Le courage, l’éthique positive ont été deux facteurs décisifs dans le déclenchement de l’action des héros du Thalys.

 

Il faut saluer aussi un de nos compatriotes qui a risqué sa vie. En décorant les héros du Thalys de la légion d’honneur, le Président Hollande montre que le courage a du sens, que la vie en collectivité ne fait pas disparaitre l’individualisme et, comme toujours dans notre pays, nous copions mal ce qui nous vient des Etats Unis surtout lorsque nous pensons que l’économie de marché prime sur le reste. Le marché est fondé sur l’utilitarisme, le profit et l’individualisme or nous oublions trop souvent en France que le marché ne peut fonctionner que dans un échange avec l’autre. Cet échange est validé par le contexte social, par l’existence de l’autre avec ses émotions, avec son regard différent. Le marché en tant qu’institution ne dissout pas la vie sociale.
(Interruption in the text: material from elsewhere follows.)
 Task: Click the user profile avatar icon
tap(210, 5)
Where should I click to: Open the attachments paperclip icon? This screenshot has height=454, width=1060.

Bravo à nos héros américains, bravo à cette Amérique qui déjà en 1945 nous a libérés et qui grâce à ses enfants continue à nous administrer des leçons de courage social et de modestie dans l’action.

 

Il faut être courageux et modeste pour prendre la décision qui a été d’immobiliser le terroriste marocain. Grâce à la légion d’honneur, la France sera éternellement reconnaissante et c’est bien ainsi. Vive l’amitié américano-française, vive les sociétés « individuelles » qui par transformation et par patriotisme savent faire le choix de la collectivité.